On the Lenten Road: At the Grave - Part 1

Preacher: Pastor Braun Campbell Series: Lent 2011 - On the Lenten Road Category: Biblical Scripture: John 11:1–11:45

The Fifth Sunday in Lent
St. John's Lutheran Church, Alexandria, VA
John 11:1-45

“On the Lenten Road: At the Grave – Part 1”

“Lazarus, come out.”  The silence was likely deafening.  Jesus told the people to move aside the stone that had been covering his friend’s grave for the past four days.  He had calmed Martha’s concern, even though she was probably more than a little confused by Jesus’ instruction.  So the people stood there with the dead man’s sisters as Jesus prayed, addressing God as “Father” and thanking Him before calling out this command to the dead.  They waited and watched, wondering what was going to happen next.  So when Lazarus came out, restored to life, we can only imagine the sound of the shouts and cries and amazement that followed.  At the grave that day, Jesus raised Lazarus, revealing God’s power and glory at work in him.

We know that part of the story.  It’s a pretty amazing thing: Jesus demonstrates that he has power even over death.  But why does he raise Lazarus?  What’s the point if his friend is just going to die again at some point in the future?  Today’s stop On the Lenten Road finds us at Lazarus’ grave, but we need to look back at how we got here.  Let’s see what we might learn about Jesus and about his Father that brought us to that moment in time in Bethany when a dead man heard the call, “Lazarus, come out.”

Minutes earlier, Jesus had shed tears on the way to the tomb.  Was he weeping for the loss of his dead friend?  In his sorrow, did he decide to bring Lazarus back to life?  No, Jesus had known what he was going to do.  He knew that not even death could stop God, who created life itself.  Indeed, Jesus’ heart goes out to Martha and Mary and all of those who are touched by the pain and grief of death.  However, Jesus weeps not for himself, or for his friends’ loss; rather, his tears were tears of pity and compassion for all people and our condition of unbelief.  Jesus was quietly outraged, deeply troubled and pained at the state of the broken world where death is a reality.  You see, death isn’t natural; it was not a piece of God’s plan for His creation.  Death came into the world through sin, through mankind wanting to live apart from our Creator’s will.  You could say that death isn’t supposed to be part of life.  Jesus knew that, and so he wept, even though his friend would soon be restored to life – for a time.

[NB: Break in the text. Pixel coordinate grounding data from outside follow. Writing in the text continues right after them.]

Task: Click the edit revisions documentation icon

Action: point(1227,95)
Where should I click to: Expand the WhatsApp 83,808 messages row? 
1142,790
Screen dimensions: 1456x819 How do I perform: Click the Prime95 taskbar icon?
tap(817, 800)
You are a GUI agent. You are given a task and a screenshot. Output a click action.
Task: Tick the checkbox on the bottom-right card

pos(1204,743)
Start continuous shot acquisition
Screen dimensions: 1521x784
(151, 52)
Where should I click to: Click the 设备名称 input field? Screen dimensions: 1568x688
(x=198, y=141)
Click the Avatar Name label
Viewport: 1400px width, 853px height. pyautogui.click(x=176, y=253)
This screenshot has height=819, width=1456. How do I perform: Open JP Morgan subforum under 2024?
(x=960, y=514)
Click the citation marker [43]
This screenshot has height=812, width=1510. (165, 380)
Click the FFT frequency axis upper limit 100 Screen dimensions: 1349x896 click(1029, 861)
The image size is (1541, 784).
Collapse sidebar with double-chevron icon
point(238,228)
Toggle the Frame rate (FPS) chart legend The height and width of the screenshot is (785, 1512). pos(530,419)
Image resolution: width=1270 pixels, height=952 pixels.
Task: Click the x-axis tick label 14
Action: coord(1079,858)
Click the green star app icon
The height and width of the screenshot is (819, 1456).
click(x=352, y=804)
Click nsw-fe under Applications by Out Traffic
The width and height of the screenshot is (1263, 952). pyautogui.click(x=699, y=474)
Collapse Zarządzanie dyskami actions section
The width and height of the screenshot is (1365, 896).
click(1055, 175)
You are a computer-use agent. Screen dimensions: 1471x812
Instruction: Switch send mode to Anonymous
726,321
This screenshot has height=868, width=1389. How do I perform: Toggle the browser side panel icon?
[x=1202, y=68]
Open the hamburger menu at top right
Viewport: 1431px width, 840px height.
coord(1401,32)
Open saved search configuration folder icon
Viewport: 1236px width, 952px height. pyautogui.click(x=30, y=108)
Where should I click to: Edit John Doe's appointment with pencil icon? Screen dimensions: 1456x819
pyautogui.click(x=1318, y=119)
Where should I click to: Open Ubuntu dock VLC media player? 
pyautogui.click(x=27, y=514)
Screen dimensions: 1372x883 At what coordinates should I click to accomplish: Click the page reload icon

We need to look farther back if we want to know why Jesus did what he did.  So how about we go back a few days earlier, when the messenger came to let Jesus and his disciples know that their friend Lazarus had fallen ill?  What happened then?  Word comes that Lazarus is sick.  Jesus loves Lazarus like a brother.  And so, Jesus waits where he is.  Huh?  If you or I received word that a loved one was gravely ill, that probably wouldn’t be the choice that we’d make.  But Jesus stays put, for two more days.  What does that tell us about Jesus and his intention?  We know that he cares for this family, so it’s not that he’s indifferent to their need and hurt.  Jesus tells his disciples, “This illness does not lead to death. It is for the glory of God, so that the Son of God may be glorified through it.”  Lazarus might have already died by the time that the messenger arrived.  And still, Jesus was right.  The illness didn’t lead to death; rather it led through death.  Jesus knew what he would do, and why he would do it.  Jesus’ love for Lazarus and Martha and Mary and the disciples – and us – motivated his waiting.  Jesus waited those two days to put to rest any doubt that Lazarus’ resurrection could be anything other than a miracle from God.  You may have heard that some rabbis held that the soul of a dead person would hover around their body for three days, waiting to get back in, but finally gave up when decomposition set in.  Four days passing after Lazarus’ death would have shown that his death was irreversible.  Those who witnessed the raising of Lazarus could not help but recognize God at work.  The people who gathered at the grave that day, the mourners, the disciples, Martha, Mary – even Lazarus – were given an amazing sign of who Jesus is, and Whose work he was doing.  Jesus waited, even to the pain of his beloved friends, for their benefit, so that they might witness God’s glory.  Indeed, we read that many of the Jews who had accompanied Mary out to her brother’s tomb came to believe in Jesus as the Messiah, as did others later on.  Jesus waited to show that he alone is the resurrection and the life.  He is the one who brings victory over the grave for all who believe in him.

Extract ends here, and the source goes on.